El anacronismo queda así cortocicuitado por la vía de la imposibilidad: los personajes de Allen no son humanos, ni siquiera en sus pasiones, resultan impenetrables por la vía de lo bufonesco. Bergman, en contraposición, hacía de los defectos un sinónimo contundente de su humanidad y los arrastraba hacia el perdón incluso en sus momentos más bajos.
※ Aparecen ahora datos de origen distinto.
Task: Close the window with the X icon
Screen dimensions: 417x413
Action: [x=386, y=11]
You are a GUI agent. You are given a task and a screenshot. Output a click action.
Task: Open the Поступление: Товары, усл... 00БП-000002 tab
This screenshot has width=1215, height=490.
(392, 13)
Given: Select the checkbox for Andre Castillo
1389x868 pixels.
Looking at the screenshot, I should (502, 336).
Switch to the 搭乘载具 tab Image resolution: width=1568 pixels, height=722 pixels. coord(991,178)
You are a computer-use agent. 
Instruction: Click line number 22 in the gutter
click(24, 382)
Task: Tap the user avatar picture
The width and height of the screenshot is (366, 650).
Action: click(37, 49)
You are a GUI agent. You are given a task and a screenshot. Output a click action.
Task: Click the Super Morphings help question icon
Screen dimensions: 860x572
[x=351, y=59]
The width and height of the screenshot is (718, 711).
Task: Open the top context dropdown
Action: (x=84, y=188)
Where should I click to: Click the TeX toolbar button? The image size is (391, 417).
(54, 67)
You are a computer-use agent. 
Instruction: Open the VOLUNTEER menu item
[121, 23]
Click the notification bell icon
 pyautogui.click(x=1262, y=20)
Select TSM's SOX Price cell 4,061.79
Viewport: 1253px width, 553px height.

Sin embargo, no me gustaría concluir sin señalar antes una breve sugerencia. Pese al caso concreto de La comedia sexual, creo firmemente que ningún otro director norteamericano de la segunda mitad del XX entendió el manejo del anacronismo bergmaniano con la precisión de Woody Allen. Lo que Bergman aprendió de Strindberg –esa geometría escénica, como el propio dramaturgo la bautizó-, fue quizá el detonador de los mejores momentos de Annie Hall (1977) o incluso de Midnight in Paris (2011). Allen –al igual que Bergman-, es prisionero de una hermosísima telaraña en la que fantasía, delirio, nostalgia y carnalidad se anudan. Sólo desde esa perspectiva se puede leer la conexión entre ambas filmografías y, en el límite, apreciar la tremenda potencia –e inteligencia- de la lectura de Allen.